A mention of Olympics to Sumit Malik makes him roll his eyes and let out a sigh. After all, he could have qualified for the Rio Games. But as fate would have it, Sumit was not on the flight to Rio becaue he failed to show up for the repechage rounds during the Olympic Qualifying tournament in Mongolia in 2016.

Had he done that, Sumit would have qualified as the wrestlers who bagged the qualifying spots tested positive. “Two years later I say I was just unlucky. But I was injured in that tournament and my back had completely given up. I could not move my leg forward and lost the first bout and had no intention of competing. I took a cab and went back to the hotel,” says Sumit, remembering the way that day had unfolded.

And instead of thinking too much about what could have been, Sumit concentrate on becoming the best among the Indians in the 125kg category and would be conferred with the Arjuna Award in New Delhi for his exploits in the last one year.

“After the injury I returned to the (Chhatarsaal) stadium and I had self doubts if I could wrestle. My left leg was very thin but with the help of physio Munesh and other wrestlers, I was able to regain strength. This award is for the stadium,” insists the 25-year-old, who insists that it is in this place that his career has been resurrected not once but twice.

Not cut out for the game?

The first time Sumit came to Chhatarsaal stadium with little hope was back in 2007. His uncle Narender Sherawat asked the young boy who was happy playing cricket and football in the fields of Karor village near Rohtak to come to Delhi and take up wrestling.

But he just could not find his footing for a couple of years and felt he wasn’t cut out for the sport as he could not make an impact even at the state level.

“Forget medals, I could not win a single bout at the state level for three years. I was not getting any results and it was disappointing. Those days I did not practice much. It took me five years to win a medal. And then I took off,” says the Commonwealth Games gold medallist.

Sumit surprised everyone when he became the 2013 junior Asian champion in 96kg and slowly transformed into a strong heavyweight wrestler as he dominated all previous stars including Krishan, Joginder and Hitender to become the top Indian in the 125kg weight category.

“In 125kg, it is very difficult to maintain consistency as there are wrestlers who come to the nationals from dangals and wrestle. So many of them have great strength and can beat you. But I have worked hard on my technique and a loss in India is rare,” he says with pride.
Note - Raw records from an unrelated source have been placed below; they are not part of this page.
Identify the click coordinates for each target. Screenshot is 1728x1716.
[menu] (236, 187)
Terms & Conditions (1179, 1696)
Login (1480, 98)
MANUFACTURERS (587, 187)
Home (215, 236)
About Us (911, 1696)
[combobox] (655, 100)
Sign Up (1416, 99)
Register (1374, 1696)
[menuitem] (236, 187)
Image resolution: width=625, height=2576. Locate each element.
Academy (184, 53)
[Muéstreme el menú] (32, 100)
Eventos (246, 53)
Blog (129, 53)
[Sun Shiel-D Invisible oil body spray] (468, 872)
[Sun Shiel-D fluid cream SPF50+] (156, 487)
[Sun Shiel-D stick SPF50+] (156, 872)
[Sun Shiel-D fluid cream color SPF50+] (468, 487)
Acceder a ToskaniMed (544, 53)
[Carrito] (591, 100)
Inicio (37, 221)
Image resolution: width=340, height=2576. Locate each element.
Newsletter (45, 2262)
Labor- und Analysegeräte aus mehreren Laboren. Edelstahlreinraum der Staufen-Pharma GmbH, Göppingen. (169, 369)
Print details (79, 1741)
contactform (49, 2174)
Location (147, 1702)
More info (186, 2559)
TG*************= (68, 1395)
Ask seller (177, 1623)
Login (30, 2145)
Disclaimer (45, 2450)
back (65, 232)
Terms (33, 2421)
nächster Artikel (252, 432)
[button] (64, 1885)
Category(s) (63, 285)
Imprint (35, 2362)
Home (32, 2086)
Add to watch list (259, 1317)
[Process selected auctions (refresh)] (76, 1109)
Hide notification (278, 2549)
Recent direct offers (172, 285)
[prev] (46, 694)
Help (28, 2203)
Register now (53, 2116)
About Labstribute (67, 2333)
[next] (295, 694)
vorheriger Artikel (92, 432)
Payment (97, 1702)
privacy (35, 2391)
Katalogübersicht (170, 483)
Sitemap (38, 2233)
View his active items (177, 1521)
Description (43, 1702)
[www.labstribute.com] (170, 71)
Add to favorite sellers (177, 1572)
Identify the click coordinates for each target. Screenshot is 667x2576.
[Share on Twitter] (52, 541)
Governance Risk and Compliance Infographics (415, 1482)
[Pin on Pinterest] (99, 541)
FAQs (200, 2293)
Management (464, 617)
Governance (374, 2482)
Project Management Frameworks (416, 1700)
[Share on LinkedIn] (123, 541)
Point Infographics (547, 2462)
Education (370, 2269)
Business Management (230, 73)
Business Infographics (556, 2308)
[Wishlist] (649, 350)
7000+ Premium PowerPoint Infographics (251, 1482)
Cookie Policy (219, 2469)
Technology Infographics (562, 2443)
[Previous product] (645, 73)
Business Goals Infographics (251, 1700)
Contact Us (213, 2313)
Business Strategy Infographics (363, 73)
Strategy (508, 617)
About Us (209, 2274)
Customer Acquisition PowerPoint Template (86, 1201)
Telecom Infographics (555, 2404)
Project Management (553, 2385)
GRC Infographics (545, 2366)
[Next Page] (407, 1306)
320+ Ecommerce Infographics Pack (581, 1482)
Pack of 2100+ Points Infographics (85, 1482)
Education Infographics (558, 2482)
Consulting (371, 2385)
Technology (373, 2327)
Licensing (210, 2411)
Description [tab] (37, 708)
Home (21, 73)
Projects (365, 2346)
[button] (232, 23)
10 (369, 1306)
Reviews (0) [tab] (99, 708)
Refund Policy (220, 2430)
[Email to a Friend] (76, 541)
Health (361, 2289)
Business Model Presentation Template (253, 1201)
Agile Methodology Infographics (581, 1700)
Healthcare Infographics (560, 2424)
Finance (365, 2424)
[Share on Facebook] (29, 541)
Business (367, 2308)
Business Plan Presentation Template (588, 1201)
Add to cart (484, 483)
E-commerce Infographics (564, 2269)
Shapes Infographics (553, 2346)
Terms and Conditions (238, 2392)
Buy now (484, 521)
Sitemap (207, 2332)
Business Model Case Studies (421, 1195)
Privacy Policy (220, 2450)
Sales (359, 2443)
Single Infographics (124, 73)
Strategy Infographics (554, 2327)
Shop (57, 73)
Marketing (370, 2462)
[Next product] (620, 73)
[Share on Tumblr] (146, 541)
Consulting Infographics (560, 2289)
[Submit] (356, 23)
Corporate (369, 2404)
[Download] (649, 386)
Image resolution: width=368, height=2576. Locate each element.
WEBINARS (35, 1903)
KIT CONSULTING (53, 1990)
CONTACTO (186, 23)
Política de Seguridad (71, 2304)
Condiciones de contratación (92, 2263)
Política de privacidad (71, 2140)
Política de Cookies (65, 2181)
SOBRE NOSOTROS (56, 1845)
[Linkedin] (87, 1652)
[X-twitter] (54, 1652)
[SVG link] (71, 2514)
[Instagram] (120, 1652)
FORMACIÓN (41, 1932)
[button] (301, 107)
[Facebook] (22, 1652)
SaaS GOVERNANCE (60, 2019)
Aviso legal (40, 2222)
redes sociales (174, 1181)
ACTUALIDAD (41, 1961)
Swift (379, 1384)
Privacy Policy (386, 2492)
But internationally, Sumit has a long way to go. “I am improving. I won a silver at the Asian Championships, couple of bronze medals so I have results but at Worlds I do not have medals so I’ll try to get one there too.”

If he does that at the upcoming world championships in Budapest, Sumit will repay another debt.

During his recovery period in 2016, another product of Chhatarsaal stadium who knows a lot about making a comeback after injury, Sushil Kumar, took it upon himself to help the 25-year-old find his feet back on the mat.

“That was the time when Sushil came up to me and asked me to follow a routine and train with him. He used to spar with me, help me get my movements right. He is very strong and quick so all those aspects worked for me. I cannot thank him enough so a medal in Budapest would be for him,” he says.